New
#11
If I may make a suggestion, when you receive software updates for all your 3rd party programs start saving the installers, and get ahold of any drivers from your OEM and save them to an external device, and think about a clean install and during install, destroy all partitions, then let Windows, set everything up as it needs. It should look like this then:
***Note the unallocated is for my SSD for Garbage collection.***
There is no rush to do it as long as everything is functioning well and you have a working system.
I waited a while then prepared everything, made a pot of coffee, then spent about 2 hours and was finished. To help speedup a re- or clean install to get the same desktop as before, let windows sync all your settings, that's one of my favorite features on 8 & 10, as it saves about an hours work:). Important with 10 is get your video driver before hand, so you can install it right away, to be able to see everything else better in the correct resolution for your screen.
The only problem with deleting the recovery partition is that you cannot reset your system without having a Windows 10 install media - which you should have anyway because if your hard drive goes bad, so does the recovery partition on that hard drive .
So, incorporating what Cliff S said.
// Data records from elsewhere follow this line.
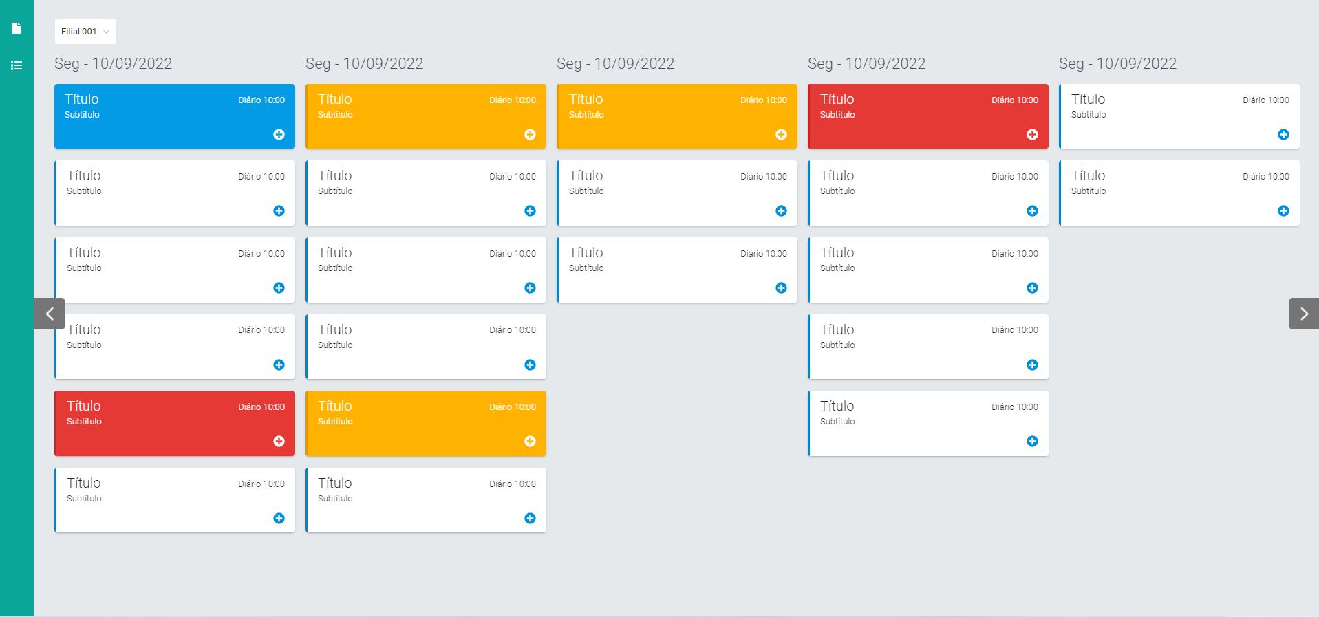This screenshot has height=617, width=1319.
Task: Click plus icon on first column's red card
Action: click(279, 442)
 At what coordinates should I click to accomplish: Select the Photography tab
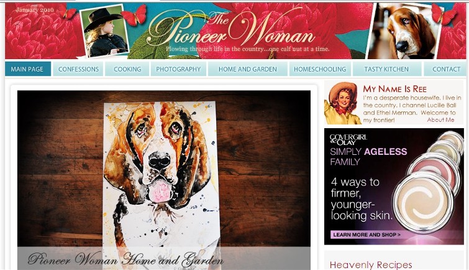[178, 69]
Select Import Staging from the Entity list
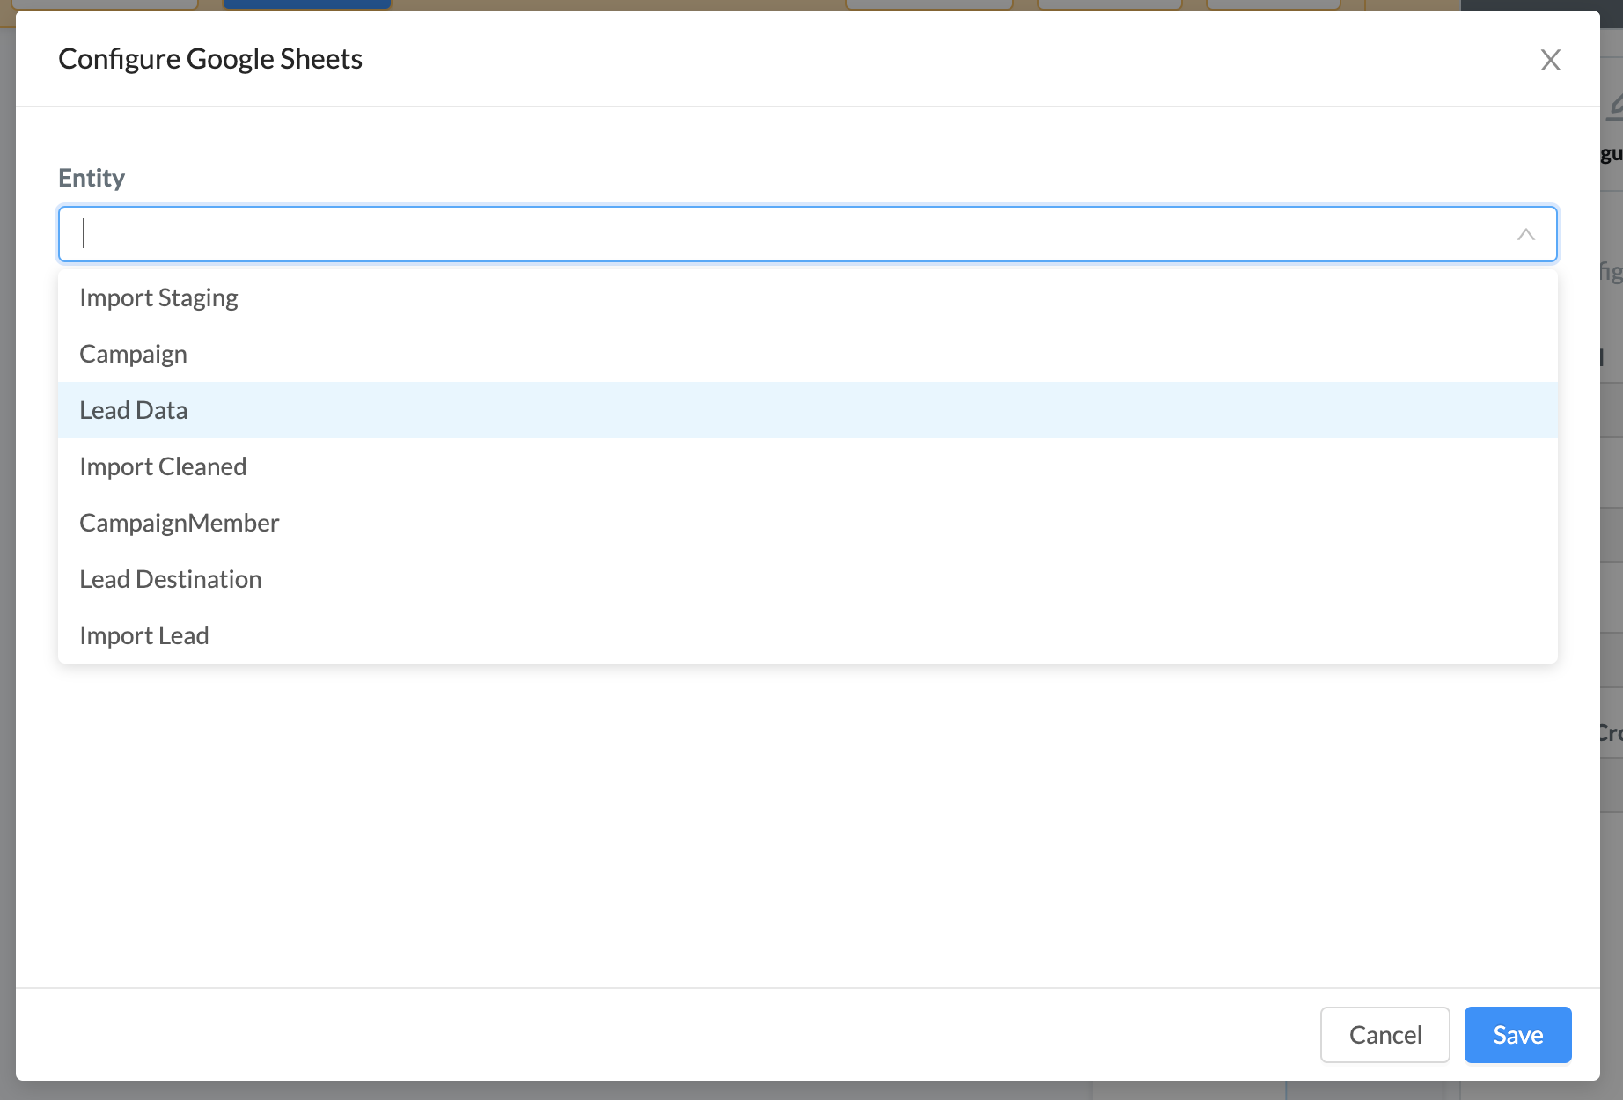Image resolution: width=1623 pixels, height=1100 pixels. tap(158, 297)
There are two ways to maintain a good backup. 1 is to have a Windows 10 install USB or DVD available, and to have your data and programs backed up separately. The other is just to keep a complete system image backup and a rescue disk/USB that can restore the complete system image. (Such as Macrium Reflect Free). When you restore the system image, the Windows that was installed also gets restored with the image.
Personally, I have both. I have a Windows 10 install USB and a full system image on an external hard drive (second, internal hard drive would also work).